Exercise directions - From the line containing "This screenshot has height=243, width=611." down to the line containing "Click the ذخیره" in the records below, reproduce every line exactly, ends included, and omit all others.

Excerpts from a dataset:

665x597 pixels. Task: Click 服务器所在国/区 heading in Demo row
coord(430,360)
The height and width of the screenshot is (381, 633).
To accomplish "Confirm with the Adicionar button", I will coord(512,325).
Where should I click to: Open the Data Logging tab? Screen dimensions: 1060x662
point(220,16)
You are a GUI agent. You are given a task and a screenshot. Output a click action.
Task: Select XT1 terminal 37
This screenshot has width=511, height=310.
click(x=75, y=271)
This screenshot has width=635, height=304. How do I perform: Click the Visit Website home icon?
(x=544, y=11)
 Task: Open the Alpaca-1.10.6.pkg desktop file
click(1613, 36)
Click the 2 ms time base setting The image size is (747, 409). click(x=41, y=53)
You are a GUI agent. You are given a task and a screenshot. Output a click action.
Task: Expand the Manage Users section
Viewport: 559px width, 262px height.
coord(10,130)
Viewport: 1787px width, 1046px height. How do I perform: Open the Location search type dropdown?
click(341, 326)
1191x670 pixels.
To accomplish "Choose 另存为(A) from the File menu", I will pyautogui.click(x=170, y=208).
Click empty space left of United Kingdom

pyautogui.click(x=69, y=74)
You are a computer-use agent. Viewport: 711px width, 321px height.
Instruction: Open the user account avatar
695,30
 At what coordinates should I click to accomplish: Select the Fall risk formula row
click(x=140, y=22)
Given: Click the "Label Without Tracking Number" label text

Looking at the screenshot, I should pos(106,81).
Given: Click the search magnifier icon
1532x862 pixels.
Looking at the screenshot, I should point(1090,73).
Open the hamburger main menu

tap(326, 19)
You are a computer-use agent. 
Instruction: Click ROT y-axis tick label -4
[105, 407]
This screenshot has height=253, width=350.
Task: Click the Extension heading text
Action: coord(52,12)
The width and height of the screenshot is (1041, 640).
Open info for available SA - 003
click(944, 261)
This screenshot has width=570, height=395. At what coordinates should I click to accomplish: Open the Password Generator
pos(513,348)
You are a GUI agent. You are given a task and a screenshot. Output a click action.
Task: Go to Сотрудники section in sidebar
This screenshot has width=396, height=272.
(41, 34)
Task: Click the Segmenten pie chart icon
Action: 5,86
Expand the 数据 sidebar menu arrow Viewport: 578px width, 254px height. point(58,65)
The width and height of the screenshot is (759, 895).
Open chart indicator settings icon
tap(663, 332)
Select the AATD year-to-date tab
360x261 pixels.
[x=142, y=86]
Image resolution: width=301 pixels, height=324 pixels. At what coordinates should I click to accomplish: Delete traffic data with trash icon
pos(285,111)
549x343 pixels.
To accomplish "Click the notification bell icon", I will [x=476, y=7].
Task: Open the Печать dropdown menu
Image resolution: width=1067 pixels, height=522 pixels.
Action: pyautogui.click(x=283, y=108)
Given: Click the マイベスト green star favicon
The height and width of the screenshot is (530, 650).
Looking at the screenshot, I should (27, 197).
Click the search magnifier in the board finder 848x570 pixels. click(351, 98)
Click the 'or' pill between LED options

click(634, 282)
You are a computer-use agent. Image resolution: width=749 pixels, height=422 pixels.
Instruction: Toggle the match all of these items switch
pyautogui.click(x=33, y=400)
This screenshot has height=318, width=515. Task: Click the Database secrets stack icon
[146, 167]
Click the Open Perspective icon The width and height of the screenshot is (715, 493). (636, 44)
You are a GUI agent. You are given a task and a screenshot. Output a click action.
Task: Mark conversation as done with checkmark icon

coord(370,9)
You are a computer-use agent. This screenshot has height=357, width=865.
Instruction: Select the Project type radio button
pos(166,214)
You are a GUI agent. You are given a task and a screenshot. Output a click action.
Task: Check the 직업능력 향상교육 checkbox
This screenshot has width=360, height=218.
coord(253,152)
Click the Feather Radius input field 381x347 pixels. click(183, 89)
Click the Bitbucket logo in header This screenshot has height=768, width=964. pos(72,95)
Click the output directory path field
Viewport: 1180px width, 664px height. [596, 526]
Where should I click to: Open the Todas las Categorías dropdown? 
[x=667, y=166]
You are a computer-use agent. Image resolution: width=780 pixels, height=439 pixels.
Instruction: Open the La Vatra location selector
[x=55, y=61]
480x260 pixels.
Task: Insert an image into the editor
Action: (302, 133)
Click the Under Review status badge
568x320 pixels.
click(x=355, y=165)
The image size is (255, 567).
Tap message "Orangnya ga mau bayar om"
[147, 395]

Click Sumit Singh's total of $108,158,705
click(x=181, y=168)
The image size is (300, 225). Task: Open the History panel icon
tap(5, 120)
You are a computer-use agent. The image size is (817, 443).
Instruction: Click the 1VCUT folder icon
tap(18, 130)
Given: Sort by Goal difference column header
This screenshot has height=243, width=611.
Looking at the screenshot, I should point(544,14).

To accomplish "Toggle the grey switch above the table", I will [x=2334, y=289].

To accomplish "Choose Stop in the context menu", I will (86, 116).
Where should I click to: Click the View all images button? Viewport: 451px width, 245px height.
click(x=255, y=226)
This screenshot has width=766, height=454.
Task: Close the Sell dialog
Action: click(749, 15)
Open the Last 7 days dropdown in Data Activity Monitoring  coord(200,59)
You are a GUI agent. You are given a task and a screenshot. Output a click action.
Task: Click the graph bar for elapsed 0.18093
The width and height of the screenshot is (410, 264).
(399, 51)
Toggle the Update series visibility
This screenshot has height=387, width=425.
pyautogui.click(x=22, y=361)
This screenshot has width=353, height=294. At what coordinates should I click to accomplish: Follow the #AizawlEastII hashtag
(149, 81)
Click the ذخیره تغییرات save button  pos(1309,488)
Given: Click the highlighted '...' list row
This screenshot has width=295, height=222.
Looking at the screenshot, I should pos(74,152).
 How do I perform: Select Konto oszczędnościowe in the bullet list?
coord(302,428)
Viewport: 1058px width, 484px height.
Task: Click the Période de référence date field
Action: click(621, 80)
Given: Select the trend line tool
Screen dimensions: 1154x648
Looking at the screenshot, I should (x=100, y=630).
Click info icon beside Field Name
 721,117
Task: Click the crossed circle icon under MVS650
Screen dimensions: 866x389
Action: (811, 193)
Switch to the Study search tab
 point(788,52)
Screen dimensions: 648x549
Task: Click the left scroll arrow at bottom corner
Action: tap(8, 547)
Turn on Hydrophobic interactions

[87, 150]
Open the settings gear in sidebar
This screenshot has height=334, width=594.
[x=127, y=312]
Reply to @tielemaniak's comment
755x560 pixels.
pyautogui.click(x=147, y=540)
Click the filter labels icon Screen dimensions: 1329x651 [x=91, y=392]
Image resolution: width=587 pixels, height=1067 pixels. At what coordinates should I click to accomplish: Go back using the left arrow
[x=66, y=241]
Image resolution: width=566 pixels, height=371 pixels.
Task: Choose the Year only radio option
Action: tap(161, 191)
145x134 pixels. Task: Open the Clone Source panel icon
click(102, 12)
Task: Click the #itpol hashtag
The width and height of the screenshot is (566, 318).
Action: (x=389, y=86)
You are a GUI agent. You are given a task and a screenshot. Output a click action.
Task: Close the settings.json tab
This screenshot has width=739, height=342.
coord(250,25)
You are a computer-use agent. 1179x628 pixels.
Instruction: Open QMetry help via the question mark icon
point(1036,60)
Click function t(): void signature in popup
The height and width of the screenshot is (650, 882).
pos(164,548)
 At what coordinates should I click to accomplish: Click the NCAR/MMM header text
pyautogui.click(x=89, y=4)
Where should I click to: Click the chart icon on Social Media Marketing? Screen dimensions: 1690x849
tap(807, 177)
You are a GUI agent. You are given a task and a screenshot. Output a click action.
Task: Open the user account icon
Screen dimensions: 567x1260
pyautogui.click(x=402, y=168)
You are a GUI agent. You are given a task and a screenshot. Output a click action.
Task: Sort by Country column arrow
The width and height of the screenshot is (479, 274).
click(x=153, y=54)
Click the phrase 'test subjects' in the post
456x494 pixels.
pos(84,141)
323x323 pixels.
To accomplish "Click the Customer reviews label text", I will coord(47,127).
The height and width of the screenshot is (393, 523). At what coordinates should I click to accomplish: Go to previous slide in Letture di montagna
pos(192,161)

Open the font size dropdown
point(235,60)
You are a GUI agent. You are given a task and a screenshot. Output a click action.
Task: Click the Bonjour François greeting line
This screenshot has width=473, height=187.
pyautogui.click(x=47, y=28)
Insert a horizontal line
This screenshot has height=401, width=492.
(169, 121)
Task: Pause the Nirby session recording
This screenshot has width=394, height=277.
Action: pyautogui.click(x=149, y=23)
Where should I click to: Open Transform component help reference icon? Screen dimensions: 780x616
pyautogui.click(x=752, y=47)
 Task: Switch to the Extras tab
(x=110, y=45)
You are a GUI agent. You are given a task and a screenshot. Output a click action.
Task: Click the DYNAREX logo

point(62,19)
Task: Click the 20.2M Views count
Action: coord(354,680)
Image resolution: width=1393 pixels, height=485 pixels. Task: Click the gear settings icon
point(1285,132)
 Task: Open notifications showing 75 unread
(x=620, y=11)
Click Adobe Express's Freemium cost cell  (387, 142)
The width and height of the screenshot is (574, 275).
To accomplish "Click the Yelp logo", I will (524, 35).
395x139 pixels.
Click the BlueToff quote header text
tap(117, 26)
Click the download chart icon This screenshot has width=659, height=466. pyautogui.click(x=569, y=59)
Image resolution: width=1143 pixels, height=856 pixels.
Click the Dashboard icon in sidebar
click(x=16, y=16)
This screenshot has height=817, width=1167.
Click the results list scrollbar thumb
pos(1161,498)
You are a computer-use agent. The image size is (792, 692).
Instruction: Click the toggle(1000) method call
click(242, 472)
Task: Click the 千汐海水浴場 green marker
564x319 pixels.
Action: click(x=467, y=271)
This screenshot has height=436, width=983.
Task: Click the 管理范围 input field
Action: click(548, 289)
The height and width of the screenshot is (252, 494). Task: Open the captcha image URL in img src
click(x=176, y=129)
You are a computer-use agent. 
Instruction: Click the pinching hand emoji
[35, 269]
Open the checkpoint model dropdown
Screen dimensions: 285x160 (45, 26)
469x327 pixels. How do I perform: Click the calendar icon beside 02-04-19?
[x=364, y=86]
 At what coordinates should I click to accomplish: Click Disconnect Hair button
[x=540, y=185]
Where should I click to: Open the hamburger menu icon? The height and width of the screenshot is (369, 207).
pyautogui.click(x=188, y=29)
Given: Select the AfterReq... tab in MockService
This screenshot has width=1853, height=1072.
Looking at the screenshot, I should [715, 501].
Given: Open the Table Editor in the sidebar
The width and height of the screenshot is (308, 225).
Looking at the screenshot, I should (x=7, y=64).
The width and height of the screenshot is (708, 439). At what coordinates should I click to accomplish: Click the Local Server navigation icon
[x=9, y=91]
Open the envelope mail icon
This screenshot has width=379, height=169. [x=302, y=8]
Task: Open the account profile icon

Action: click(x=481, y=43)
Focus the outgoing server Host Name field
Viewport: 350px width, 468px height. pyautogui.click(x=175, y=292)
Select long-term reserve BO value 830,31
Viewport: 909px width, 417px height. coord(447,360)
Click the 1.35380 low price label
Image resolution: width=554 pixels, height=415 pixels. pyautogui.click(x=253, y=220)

Result -
This screenshot has height=243, width=611.
Looking at the screenshot, I should point(544,14).

To accomplish "Toggle the grey switch above the table", I will [x=2334, y=289].

To accomplish "Choose Stop in the context menu", I will (86, 116).
Where should I click to: Click the View all images button? Viewport: 451px width, 245px height.
click(x=255, y=226)
This screenshot has width=766, height=454.
Task: Close the Sell dialog
Action: click(749, 15)
Open the Last 7 days dropdown in Data Activity Monitoring  coord(200,59)
You are a GUI agent. You are given a task and a screenshot. Output a click action.
Task: Click the graph bar for elapsed 0.18093
The width and height of the screenshot is (410, 264).
(399, 51)
Toggle the Update series visibility
This screenshot has height=387, width=425.
pyautogui.click(x=22, y=361)
This screenshot has width=353, height=294. At what coordinates should I click to accomplish: Follow the #AizawlEastII hashtag
(149, 81)
Click the ذخیره تغییرات save button  pos(1309,488)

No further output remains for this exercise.